Nei suoi calchi, nei suoi frottage, nei suoi disegni c’è un verbo che si fa visibile. Ed è primigenio. Precedente alla lineare B, e pure dei geroglifici. Come i suoni emessi da Adamo quando iniziò a dare nome alle cose. E che risuonano ancora. L’artista ha il compito di rivelartelo: ti siedi accanto e avverti una lingua primordiale, vedi le prime sillabazioni che hanno seguito e intonato le linee di un tronco, le vene di una roccia, i rami di un cespuglio. C’è una scrittura nella natura, la trama di una logica. Che è forza creatrice. Il gesto dell’artista accorda i propri strumenti con quelli di questo codice originario. Inclina la testa, lo legge, lo trascrive, lo esegue.

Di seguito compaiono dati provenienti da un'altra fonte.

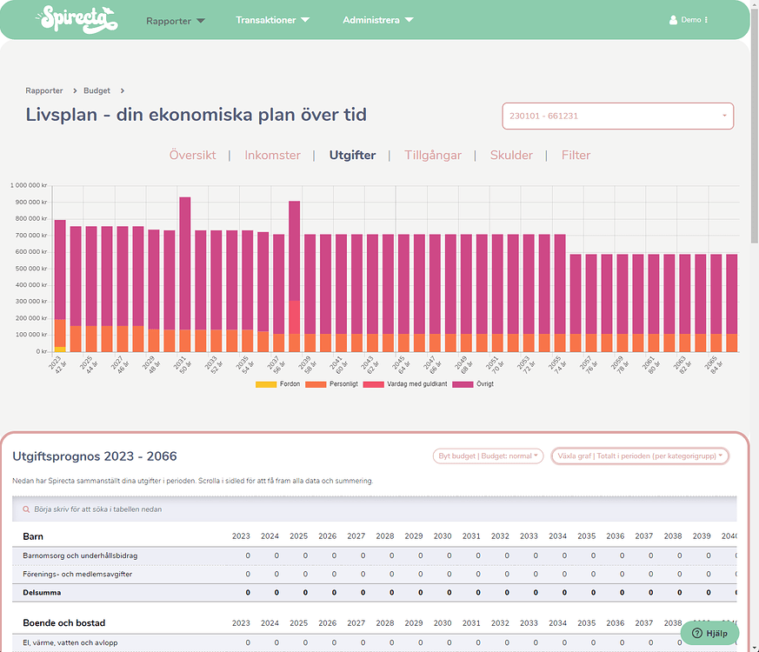Viewport: 759px width, 652px height.
Task: Click the table search input field
Action: coord(374,509)
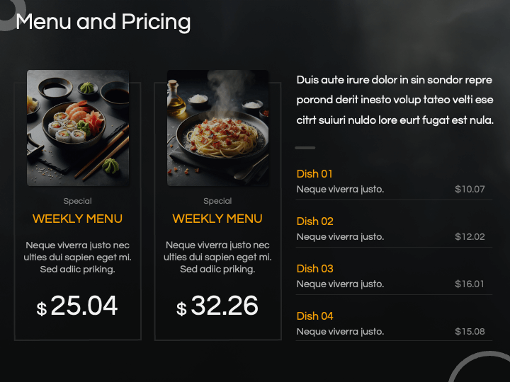The height and width of the screenshot is (382, 510).
Task: Click the Special label above sushi menu
Action: point(77,201)
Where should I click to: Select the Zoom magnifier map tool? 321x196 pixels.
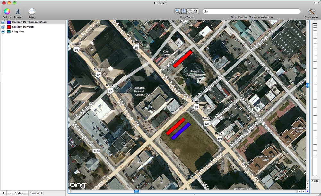(x=178, y=11)
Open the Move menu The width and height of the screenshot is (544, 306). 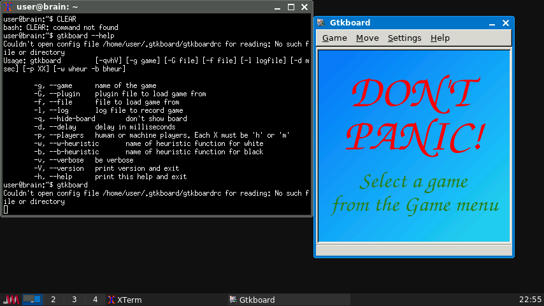click(x=367, y=38)
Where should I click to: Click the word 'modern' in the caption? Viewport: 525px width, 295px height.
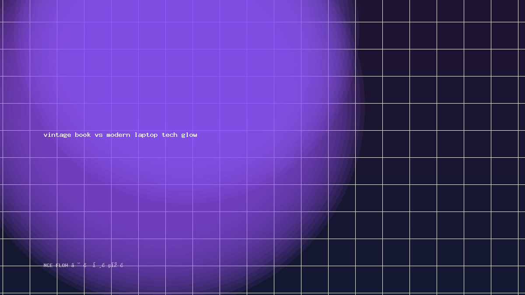118,135
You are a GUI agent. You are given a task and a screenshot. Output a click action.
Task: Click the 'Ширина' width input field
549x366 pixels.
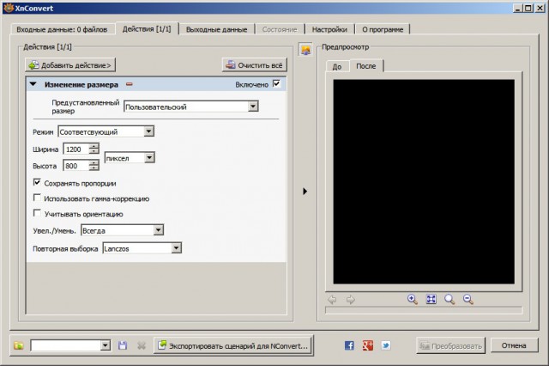click(75, 149)
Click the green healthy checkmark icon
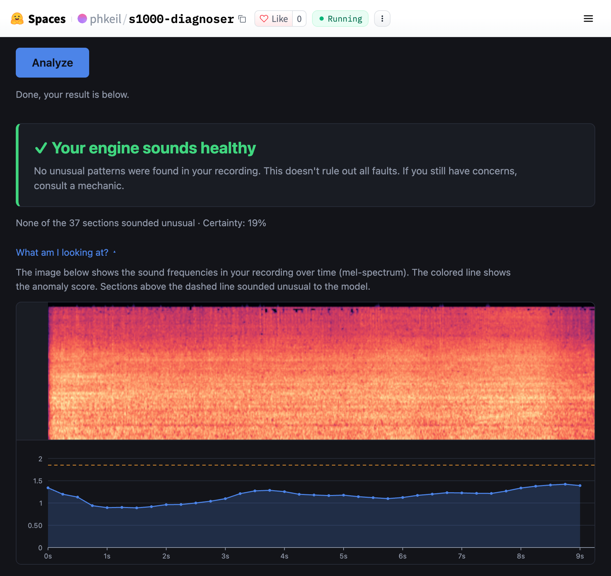The width and height of the screenshot is (611, 576). [x=41, y=148]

I lavori di Giorgia Severi sono brani. Frammenti che rinviano all’intero. Ogni sua opera è un’apertura. Come una mappa. Dove non ci si disperde perché attraversata dalla stessa forza creatrice che innerva l’intero creato. Infonde ai suoi lavori questo orientamento grazie alla profonda familiarità col mosaico: ogni tessera pur essendo separata, distinta, autonoma risponde sempre e comunque alle linee unitarie del cartone musivo, risponde all’intelligenza di un disegno. L’albero è già nel seme e il seme risponde all’albero che ha ancora da venire. L’intero precede la parte. Così come la vita precede le membra del corpo.

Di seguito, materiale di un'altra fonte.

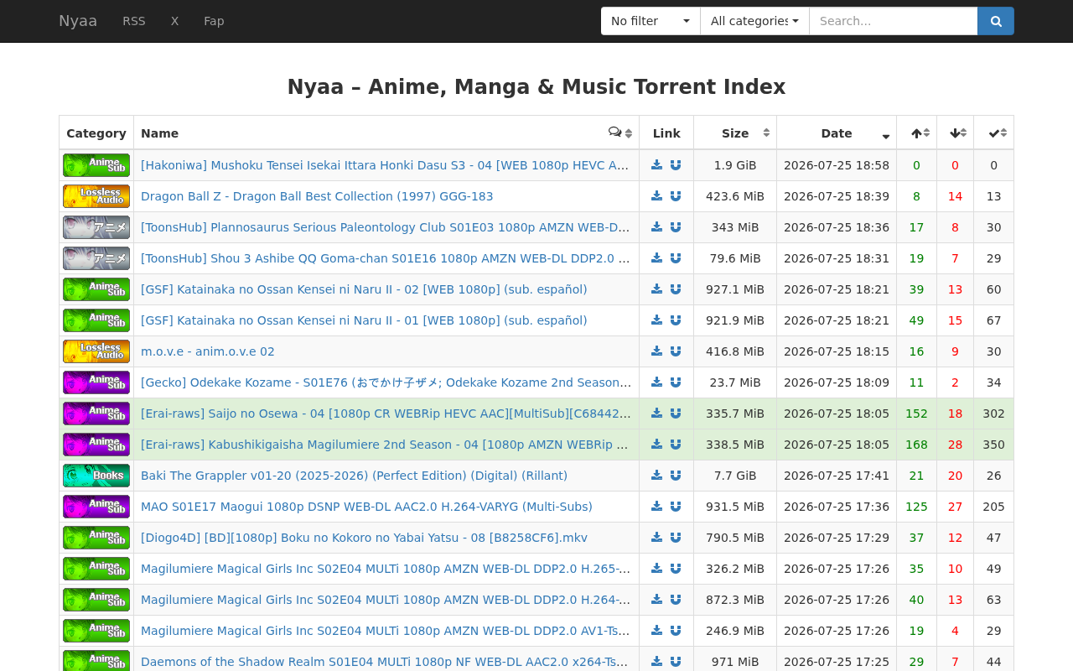Go to Nyaa home brand link
Screen dimensions: 1073x671
coord(78,21)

Questa corrispondenza tra il grande e il piccolo emerge quando ci si sofferma davanti alle grandi tele del ciclo About the creation (2019). Sono realizzate con la tecnica del frottage con le tele di cotone stese sulla pietra della parete Messner a Rocca Pendice sui Colli Euganei. L’opera quindi riporta una porzione di roccia, scala 1:1, con i suoi rilievi, i vuoti e le increspature. Eppure in questa limitata porzione si scorgono montagne giganti, come a dimostrazione che un pezzo di roccia sottende lo stesso ordine della montagna intera e il macrocosmo si riflette nel microcosmo. Non solo. Ad un certo punto sorge come la percezione di avere di fronte una veduta del Monte Fuji di Hokusai, non tanto l’immagine, che non c’è proprio, quanto la medesima vibrazione. La stessa che si ritrova nelle forme dei totem aborigeni o tra le braccia alzate di una caccia rupestre della Val Camonica, ma anche tra le lastre dipinte nei loro affreschi dal Ghirlandaio e dal beato Angelico.

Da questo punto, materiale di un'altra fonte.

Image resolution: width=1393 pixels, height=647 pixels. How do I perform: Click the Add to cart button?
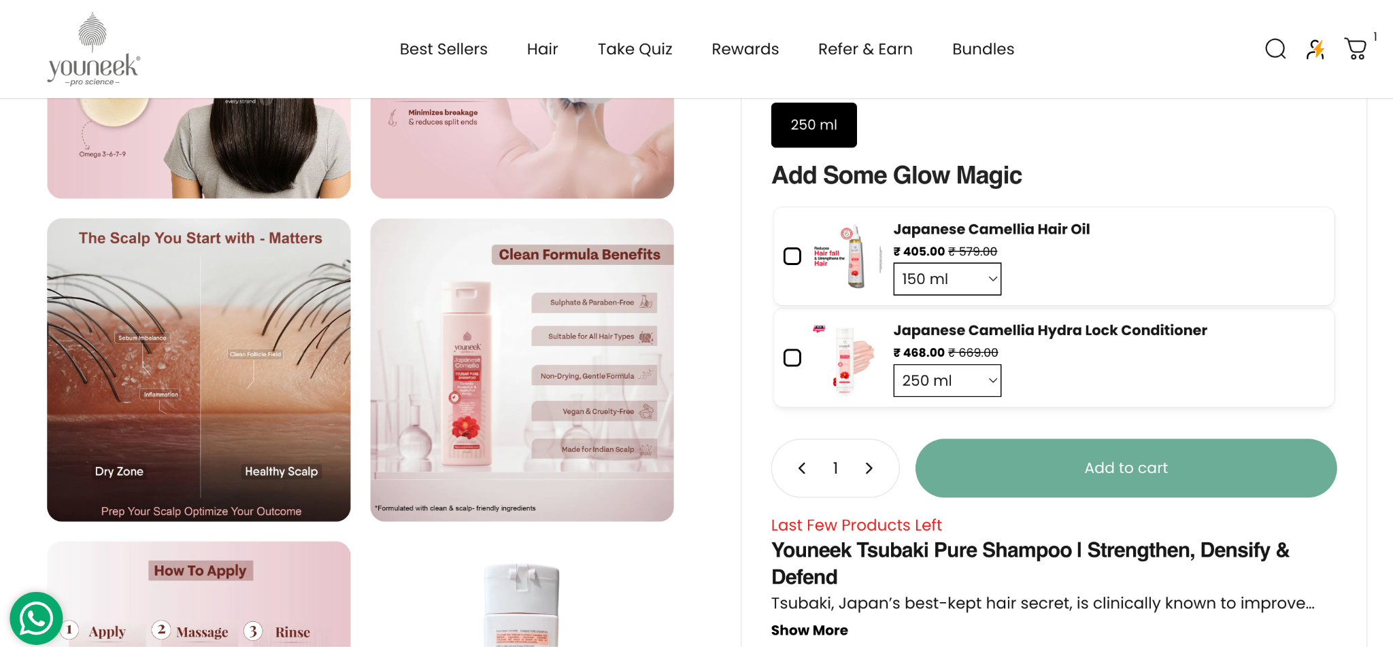1126,468
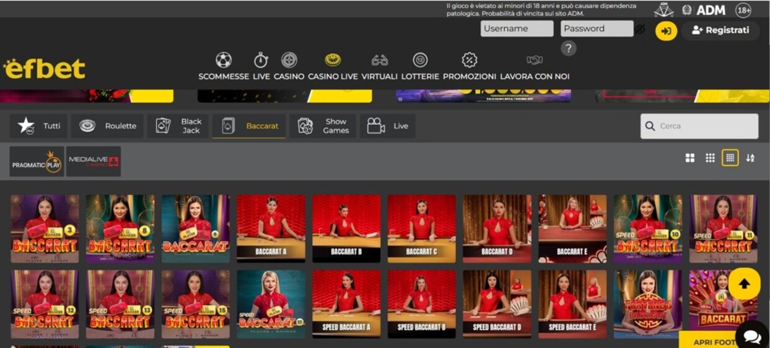Switch to the medium grid view
Screen dimensions: 770x348
click(x=710, y=158)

Una è la forza creatrice che attraversa la natura e i giorni dell’uomo e queste opere la intercettano come un atlante del tempo e dello spazio. Giorgia Severi ricerca quell’ordine originario e primigenio. E la sua creatività non si trasforma solo in riflessione sulla natura, sul codice, sul logos. Ma diventa a sua volta natura, codice, logos.